TASK:
Write each entry out again, exactly as it is written.

EXERCISE MATERIAL:

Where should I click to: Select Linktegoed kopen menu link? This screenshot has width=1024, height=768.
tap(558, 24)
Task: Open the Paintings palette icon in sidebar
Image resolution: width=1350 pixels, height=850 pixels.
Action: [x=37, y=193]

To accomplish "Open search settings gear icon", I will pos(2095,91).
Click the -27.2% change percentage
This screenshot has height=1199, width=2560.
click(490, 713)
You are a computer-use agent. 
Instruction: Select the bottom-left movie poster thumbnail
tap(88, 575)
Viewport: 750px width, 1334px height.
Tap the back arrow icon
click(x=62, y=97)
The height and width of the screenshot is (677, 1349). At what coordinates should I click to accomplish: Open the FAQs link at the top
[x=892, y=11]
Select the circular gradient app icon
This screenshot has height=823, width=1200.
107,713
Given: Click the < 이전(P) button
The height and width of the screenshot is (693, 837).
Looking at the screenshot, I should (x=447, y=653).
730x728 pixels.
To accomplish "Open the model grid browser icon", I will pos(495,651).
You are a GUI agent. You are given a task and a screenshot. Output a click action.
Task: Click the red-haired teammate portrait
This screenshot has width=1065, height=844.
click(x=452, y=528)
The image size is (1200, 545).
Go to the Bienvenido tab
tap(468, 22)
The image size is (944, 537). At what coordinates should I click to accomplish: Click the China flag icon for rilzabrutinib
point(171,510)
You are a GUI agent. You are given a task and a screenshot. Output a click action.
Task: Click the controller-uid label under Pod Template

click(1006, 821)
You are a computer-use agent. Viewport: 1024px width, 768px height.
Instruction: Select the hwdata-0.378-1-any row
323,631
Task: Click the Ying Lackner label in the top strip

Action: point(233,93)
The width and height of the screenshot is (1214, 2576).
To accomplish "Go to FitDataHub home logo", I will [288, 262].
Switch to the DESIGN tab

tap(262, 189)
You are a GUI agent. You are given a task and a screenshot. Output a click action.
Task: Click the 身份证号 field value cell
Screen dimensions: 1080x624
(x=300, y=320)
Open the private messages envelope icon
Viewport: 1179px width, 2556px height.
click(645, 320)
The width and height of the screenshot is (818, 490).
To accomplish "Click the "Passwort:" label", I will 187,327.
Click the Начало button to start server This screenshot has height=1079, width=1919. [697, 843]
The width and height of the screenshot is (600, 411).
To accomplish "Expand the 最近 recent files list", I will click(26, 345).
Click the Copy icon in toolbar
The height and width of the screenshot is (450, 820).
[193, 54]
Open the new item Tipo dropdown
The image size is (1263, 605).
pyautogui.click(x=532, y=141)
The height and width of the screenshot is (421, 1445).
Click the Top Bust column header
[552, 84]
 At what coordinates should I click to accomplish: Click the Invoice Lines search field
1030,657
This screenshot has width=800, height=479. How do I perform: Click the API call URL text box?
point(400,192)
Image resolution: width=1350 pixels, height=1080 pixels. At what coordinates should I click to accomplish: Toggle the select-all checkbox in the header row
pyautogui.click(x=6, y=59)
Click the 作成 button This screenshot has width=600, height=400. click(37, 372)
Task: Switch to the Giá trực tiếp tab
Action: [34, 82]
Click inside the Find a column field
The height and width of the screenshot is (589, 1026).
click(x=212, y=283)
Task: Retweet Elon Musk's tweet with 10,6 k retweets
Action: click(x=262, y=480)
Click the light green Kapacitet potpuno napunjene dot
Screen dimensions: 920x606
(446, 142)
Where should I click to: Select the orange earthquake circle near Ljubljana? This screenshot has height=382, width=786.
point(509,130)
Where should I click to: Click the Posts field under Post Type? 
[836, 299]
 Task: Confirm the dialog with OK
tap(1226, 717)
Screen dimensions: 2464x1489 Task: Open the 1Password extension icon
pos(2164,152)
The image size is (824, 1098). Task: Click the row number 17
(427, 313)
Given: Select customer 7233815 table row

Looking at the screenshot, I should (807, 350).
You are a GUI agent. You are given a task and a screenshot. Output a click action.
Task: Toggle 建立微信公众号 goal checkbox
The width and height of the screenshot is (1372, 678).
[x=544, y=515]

RESULT FOR THIS EXERCISE:
Where should I click to: Select Linktegoed kopen menu link? This screenshot has width=1024, height=768.
tap(558, 24)
Task: Open the Paintings palette icon in sidebar
Image resolution: width=1350 pixels, height=850 pixels.
Action: [x=37, y=193]

To accomplish "Open search settings gear icon", I will pos(2095,91).
Click the -27.2% change percentage
This screenshot has height=1199, width=2560.
click(490, 713)
You are a computer-use agent. 
Instruction: Select the bottom-left movie poster thumbnail
tap(88, 575)
Viewport: 750px width, 1334px height.
Tap the back arrow icon
click(x=62, y=97)
The height and width of the screenshot is (677, 1349). At what coordinates should I click to accomplish: Open the FAQs link at the top
[x=892, y=11]
Select the circular gradient app icon
This screenshot has height=823, width=1200.
107,713
Given: Click the < 이전(P) button
The height and width of the screenshot is (693, 837).
Looking at the screenshot, I should (x=447, y=653).
730x728 pixels.
To accomplish "Open the model grid browser icon", I will pos(495,651).
You are a GUI agent. You are given a task and a screenshot. Output a click action.
Task: Click the red-haired teammate portrait
This screenshot has width=1065, height=844.
click(x=452, y=528)
The image size is (1200, 545).
Go to the Bienvenido tab
tap(468, 22)
The image size is (944, 537). At what coordinates should I click to accomplish: Click the China flag icon for rilzabrutinib
point(171,510)
You are a GUI agent. You are given a task and a screenshot. Output a click action.
Task: Click the controller-uid label under Pod Template

click(1006, 821)
You are a computer-use agent. Viewport: 1024px width, 768px height.
Instruction: Select the hwdata-0.378-1-any row
323,631
Task: Click the Ying Lackner label in the top strip

Action: point(233,93)
The width and height of the screenshot is (1214, 2576).
To accomplish "Go to FitDataHub home logo", I will [288, 262].
Switch to the DESIGN tab

tap(262, 189)
You are a GUI agent. You are given a task and a screenshot. Output a click action.
Task: Click the 身份证号 field value cell
Screen dimensions: 1080x624
(x=300, y=320)
Open the private messages envelope icon
Viewport: 1179px width, 2556px height.
click(645, 320)
The width and height of the screenshot is (818, 490).
To accomplish "Click the "Passwort:" label", I will 187,327.
Click the Начало button to start server This screenshot has height=1079, width=1919. [697, 843]
The width and height of the screenshot is (600, 411).
To accomplish "Expand the 最近 recent files list", I will click(26, 345).
Click the Copy icon in toolbar
The height and width of the screenshot is (450, 820).
[193, 54]
Open the new item Tipo dropdown
The image size is (1263, 605).
pyautogui.click(x=532, y=141)
The height and width of the screenshot is (421, 1445).
Click the Top Bust column header
[552, 84]
 At what coordinates should I click to accomplish: Click the Invoice Lines search field
1030,657
This screenshot has width=800, height=479. How do I perform: Click the API call URL text box?
point(400,192)
Image resolution: width=1350 pixels, height=1080 pixels. At what coordinates should I click to accomplish: Toggle the select-all checkbox in the header row
pyautogui.click(x=6, y=59)
Click the 作成 button This screenshot has width=600, height=400. click(37, 372)
Task: Switch to the Giá trực tiếp tab
Action: [34, 82]
Click inside the Find a column field
The height and width of the screenshot is (589, 1026).
click(x=212, y=283)
Task: Retweet Elon Musk's tweet with 10,6 k retweets
Action: click(x=262, y=480)
Click the light green Kapacitet potpuno napunjene dot
Screen dimensions: 920x606
(446, 142)
Where should I click to: Select the orange earthquake circle near Ljubljana? This screenshot has height=382, width=786.
point(509,130)
Where should I click to: Click the Posts field under Post Type? 
[836, 299]
 Task: Confirm the dialog with OK
tap(1226, 717)
Screen dimensions: 2464x1489 Task: Open the 1Password extension icon
pos(2164,152)
The image size is (824, 1098). Task: Click the row number 17
(427, 313)
Given: Select customer 7233815 table row

Looking at the screenshot, I should (807, 350).
You are a GUI agent. You are given a task and a screenshot. Output a click action.
Task: Toggle 建立微信公众号 goal checkbox
The width and height of the screenshot is (1372, 678).
[x=544, y=515]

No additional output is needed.